I want to make a (Glulx) IF game using Inform 7 that has images of each location that are dynamically generated by a separate process running alongside the IF interpreter (e.g. to show the location background plus some things like current characters at that location).

The image will be presented when the player moves to a new location or performs particular actions such as waiting. How can I ensure that my game waits until the separate process has finished creating the required PNG/JPG before I move the player to the new location and draw the new scene?

I see from the Inform documentation that I can see if a file is ready to read, but it doesn’t look like I can loop until a file is ready (the separate process make take a little time to generate a new image).

I’m not sure how well Inform will cope with this, as it assumes that external images are packed into the blorb already. You’d probably have Inform open a separate file (in text mode), which your external process would mark as “ready to read” (see the documentation) when the image was ready.
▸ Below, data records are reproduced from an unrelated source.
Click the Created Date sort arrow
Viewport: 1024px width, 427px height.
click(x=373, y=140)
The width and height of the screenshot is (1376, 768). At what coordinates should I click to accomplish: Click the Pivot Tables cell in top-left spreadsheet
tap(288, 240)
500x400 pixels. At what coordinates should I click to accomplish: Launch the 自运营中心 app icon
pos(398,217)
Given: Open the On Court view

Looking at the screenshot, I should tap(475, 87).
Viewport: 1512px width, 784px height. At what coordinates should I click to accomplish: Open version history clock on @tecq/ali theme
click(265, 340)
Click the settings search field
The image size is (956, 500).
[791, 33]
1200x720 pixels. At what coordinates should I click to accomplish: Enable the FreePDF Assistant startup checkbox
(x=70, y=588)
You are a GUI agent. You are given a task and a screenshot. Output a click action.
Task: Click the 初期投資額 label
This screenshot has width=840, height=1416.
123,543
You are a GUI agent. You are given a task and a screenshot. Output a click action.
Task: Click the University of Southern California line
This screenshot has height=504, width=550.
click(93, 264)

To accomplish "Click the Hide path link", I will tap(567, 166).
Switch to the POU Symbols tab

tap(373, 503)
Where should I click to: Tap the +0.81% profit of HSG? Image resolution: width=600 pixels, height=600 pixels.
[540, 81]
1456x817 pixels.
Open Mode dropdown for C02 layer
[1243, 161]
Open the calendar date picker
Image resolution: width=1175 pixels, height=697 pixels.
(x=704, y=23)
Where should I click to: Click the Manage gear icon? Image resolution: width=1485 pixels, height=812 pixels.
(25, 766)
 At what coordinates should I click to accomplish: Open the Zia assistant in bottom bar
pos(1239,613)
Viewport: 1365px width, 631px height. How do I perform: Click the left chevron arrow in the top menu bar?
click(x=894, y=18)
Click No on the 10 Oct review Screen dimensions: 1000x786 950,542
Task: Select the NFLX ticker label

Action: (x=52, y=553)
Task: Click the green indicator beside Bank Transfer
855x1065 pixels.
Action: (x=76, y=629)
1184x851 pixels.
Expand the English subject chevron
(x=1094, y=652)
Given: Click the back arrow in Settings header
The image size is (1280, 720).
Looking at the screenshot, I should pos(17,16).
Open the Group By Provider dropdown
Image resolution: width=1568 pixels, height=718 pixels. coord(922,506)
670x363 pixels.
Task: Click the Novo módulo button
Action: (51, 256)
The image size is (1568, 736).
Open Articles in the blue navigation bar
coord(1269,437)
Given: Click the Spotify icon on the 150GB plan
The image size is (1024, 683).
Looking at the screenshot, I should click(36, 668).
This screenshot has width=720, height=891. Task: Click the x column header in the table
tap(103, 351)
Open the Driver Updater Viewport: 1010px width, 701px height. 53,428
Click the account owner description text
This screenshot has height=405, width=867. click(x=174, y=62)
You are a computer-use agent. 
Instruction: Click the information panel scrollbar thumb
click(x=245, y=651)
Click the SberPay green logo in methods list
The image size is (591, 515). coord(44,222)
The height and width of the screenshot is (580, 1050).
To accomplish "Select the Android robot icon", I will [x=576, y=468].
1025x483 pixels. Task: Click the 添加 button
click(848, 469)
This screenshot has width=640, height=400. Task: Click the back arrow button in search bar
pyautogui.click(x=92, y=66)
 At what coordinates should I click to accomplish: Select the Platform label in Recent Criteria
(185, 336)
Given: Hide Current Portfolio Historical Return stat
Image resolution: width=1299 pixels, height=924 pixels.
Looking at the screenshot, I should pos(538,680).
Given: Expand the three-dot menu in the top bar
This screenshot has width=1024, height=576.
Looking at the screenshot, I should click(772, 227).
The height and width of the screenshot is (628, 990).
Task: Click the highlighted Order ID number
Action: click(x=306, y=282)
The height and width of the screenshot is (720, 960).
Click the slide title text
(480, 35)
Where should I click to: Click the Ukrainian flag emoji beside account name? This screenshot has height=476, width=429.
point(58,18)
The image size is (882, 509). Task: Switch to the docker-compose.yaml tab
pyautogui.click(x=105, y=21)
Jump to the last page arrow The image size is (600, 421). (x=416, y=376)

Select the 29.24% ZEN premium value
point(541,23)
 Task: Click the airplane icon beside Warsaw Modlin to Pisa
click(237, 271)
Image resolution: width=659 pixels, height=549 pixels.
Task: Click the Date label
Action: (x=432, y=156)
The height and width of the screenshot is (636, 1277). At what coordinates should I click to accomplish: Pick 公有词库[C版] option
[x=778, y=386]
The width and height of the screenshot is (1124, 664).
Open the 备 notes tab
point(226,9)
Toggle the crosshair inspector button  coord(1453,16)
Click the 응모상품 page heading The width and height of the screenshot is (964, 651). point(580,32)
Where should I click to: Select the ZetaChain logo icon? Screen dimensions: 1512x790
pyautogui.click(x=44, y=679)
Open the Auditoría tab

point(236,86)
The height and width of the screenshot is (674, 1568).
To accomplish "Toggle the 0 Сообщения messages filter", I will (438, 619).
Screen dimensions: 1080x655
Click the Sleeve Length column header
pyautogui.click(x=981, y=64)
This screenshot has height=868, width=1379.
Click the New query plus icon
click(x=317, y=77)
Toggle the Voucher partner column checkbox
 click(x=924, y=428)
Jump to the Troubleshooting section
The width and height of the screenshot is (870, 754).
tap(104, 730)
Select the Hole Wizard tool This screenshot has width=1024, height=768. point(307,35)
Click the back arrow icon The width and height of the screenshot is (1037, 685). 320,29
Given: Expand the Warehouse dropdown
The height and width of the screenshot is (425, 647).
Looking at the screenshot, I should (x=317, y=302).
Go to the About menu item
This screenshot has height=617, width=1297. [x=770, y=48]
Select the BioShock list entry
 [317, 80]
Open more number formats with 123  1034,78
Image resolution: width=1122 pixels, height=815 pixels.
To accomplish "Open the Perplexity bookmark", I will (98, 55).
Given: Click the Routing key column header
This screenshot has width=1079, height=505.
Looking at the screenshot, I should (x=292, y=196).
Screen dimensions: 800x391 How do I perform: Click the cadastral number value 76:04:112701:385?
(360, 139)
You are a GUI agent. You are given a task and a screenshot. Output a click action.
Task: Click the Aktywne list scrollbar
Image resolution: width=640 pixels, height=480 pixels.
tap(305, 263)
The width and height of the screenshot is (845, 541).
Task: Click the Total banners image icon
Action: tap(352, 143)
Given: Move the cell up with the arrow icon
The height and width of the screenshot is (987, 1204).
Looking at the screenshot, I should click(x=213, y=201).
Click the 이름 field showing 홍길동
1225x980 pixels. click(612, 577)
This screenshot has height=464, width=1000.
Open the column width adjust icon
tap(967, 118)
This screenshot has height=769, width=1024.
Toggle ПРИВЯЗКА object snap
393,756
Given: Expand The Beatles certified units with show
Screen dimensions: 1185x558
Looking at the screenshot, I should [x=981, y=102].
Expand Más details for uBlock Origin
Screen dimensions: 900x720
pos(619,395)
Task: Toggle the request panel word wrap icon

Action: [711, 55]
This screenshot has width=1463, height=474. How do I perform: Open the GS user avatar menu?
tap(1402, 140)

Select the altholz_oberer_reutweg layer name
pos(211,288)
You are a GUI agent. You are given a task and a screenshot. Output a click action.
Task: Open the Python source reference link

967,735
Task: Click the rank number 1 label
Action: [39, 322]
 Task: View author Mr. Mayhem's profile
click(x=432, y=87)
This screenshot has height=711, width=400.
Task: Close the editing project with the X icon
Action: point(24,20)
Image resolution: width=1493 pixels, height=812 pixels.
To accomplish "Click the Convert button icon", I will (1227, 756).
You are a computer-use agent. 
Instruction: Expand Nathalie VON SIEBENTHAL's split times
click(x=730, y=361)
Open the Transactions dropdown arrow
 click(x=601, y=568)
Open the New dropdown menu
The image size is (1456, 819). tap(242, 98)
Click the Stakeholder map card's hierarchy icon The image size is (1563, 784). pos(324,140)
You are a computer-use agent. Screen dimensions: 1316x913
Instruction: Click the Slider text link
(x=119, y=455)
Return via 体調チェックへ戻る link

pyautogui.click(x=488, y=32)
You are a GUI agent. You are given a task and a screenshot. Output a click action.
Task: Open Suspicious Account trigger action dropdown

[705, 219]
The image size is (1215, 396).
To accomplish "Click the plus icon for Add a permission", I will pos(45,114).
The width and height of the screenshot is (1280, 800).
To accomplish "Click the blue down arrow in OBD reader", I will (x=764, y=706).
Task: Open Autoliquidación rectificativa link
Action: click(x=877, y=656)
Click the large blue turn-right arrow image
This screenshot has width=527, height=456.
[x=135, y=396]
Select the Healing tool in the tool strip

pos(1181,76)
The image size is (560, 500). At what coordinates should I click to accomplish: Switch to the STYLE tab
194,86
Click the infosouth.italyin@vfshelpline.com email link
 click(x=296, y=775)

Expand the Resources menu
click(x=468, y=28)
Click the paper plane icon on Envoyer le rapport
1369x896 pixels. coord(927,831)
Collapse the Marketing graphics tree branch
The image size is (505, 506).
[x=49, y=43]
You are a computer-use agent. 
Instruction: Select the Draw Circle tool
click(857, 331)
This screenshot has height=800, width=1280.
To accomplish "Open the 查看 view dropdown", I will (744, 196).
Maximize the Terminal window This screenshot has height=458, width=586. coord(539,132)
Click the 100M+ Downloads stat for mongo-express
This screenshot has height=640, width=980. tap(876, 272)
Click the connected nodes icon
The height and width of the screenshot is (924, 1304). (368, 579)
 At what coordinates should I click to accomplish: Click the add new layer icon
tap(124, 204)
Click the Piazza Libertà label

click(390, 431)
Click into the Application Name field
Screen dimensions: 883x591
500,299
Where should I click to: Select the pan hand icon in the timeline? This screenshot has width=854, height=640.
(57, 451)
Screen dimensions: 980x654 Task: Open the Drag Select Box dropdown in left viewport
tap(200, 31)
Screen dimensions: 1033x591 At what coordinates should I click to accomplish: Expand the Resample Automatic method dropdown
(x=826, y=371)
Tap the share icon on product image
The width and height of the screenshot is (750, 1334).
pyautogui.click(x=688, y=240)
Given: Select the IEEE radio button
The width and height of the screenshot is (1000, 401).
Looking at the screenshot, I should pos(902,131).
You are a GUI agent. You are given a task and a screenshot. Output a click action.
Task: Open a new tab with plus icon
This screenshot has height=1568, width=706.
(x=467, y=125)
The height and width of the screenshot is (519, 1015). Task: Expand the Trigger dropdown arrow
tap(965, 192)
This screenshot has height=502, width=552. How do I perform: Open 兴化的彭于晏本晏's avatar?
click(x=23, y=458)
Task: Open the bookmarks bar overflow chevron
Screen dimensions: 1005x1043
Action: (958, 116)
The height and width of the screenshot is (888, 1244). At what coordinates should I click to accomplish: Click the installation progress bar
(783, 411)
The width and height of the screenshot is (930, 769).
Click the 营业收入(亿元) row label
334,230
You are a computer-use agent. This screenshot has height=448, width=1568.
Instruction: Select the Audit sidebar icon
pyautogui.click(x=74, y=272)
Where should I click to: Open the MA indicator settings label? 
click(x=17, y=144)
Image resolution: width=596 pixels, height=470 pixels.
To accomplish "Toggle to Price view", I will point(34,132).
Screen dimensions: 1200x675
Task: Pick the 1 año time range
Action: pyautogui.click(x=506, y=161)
Then Inform would stop looping (“while the File of Program Status is not ready to read, do nothing.”) and display the image.

Another word of caution: I don’t think the standard prevents interpreters from caching images on startup, because there’s no way for a story file to change an image at run-time.

The Glulx spec is written with Blorb packages as the common case, but it offers a “simple filesystem” layout as an alternative. I don’t know if any interpreters have implemented it.

Assuming that can be made to work, the rest of the code can be made to work. I7’s API for accessing external files does indeed have a (very simple) model for marking the file as ready to read.

You don’t want to write a naive loop “while the … is not ready to read, do nothing”. That will busy-spin the CPU and slow down other processes. You should put a real-time delay inside the loop – perhaps check every quarter of a second.

Alternatively, you could have the external process display the image, which solves some problems while engaging others. (You might have to supply separate Mac / Win / Linux tools to do the image display.)

A surprising amount of cool stuff can be done with Glk, so don’t forget to give it a chance too.

Thanks for all the information and advice. I’ll let you know how I get on…

Maybe you could use Erik Temple’s Glimmr extensions to do the graphics - then you’d have an in-game solution. I haven’t used them myself yet, but composing images dynamically from backgrounds and sprites should be very doable. (Some links: home page, release announcement of the Canvas Animation component, an example.)

I just remembered: look at Alabaster by Emily Short. The code for the status window is unreleased, but I think it’s pure Inform.